A senior executive of Ernst & Young Vietnam, an auditing firm, said that the banking system has been thirsty for capital and “living from hand to mouth” for a long time. Therefore, the savings market in Vietnam has become deformed. Medium and long term capital has not been found, or it has been existing only on paper.
Therefore, the State Bank hopes that when lifting the cap on long term deposit interest rates, the interest rate performance would return to the normal track, i.e. that long term deposits would have higher interest rates, while short term lower.
According to Nguyen Thi Mai Huong, Deputy General Director of Ocean Bank, since early March 2012, when the State Bank has been continuously slashing the ceiling deposit interest rate from 14 percent to 9 percent, depositors tend to make long term deposits instead of short terms, simply because they can enjoy higher interest rates. There is also another reason behind this: people fear that the interest rates would drop further, once the government has shown its determination to make bank loans accessible to businesses.
In the past, the deposits at the bank were mostly short term ones. Meanwhile, six-month, nine-month and 12-month term deposits account for a bigger proportion in the deposit structure.

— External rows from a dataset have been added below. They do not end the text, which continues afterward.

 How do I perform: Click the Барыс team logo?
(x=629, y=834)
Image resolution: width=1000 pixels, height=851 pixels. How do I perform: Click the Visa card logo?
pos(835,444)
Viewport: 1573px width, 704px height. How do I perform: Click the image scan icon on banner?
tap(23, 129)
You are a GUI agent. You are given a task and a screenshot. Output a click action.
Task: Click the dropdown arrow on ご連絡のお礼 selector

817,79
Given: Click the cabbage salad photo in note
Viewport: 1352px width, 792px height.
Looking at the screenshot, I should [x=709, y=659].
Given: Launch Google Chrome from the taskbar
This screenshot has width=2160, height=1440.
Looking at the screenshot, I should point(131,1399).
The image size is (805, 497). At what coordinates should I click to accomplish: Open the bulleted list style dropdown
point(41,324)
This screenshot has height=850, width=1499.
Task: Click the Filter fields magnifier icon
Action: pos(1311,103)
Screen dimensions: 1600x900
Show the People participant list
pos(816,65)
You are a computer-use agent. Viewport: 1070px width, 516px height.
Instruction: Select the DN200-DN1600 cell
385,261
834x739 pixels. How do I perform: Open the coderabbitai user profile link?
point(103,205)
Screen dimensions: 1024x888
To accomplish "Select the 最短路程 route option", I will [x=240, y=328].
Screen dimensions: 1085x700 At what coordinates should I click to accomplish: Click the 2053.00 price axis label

Banks raise interest rates to lure more capital
Right after the new decision was released, banks all have raised the interest rates for long term deposits. Ocean Bank, for example, now pays 10 percent per annum for 12 month term deposits, 10.2 percent for 13-24 month and 10.5 percent for 36 month term deposits.
“The capital flow has been growing stably. Most of the deposits are worth 10-500 million dong, and most of them are long term ones,” Huong said.
Meanwhile, other banks offer much higher interest rates. SeAbank, for example, offers the 12.8 percent interest rate at the highest, applied to those who deposit 2 billion dong and more for 24 months.
At HD Bank, depositors would enjoy the interest rate of 10 percent for less than 1 billion dong deposits. Meanwhile, if depositing more than 1 billion dong, they would receive 11 percent per annum. Especially, some banks offer the long term deposit interest rates which are even higher than short term lending interest rates.
Unhealthy competition anticipated
In an effort to attract more capital, some banks have been applying a flexible policy, allowing depositors to enjoy the high initially negotiated interest rates, even though they withdraw money before the scheduled time.
Dr Nguyen Tri Hieu, a banking expert, said some small banks need to retain clients and they need medium and long term capital, therefore, they have to push the interest rates up. However, Hieu said that in principle, when people withdraw money sooner than expected, they would only be able to get the low interest rates for demand deposits, or pay fines to the banks.
“If the State Bank floats the interest rates, the market would operate in accordance with the economic laws and the supply-demand basis,” Hieu said.
Meanwhile, president of a big joint stock bank said that by applying the policy, banks try to dodge the laws to pay high interest rates for short term deposits, because they do not impose fines on the deposits to be withdrawn before the maturation.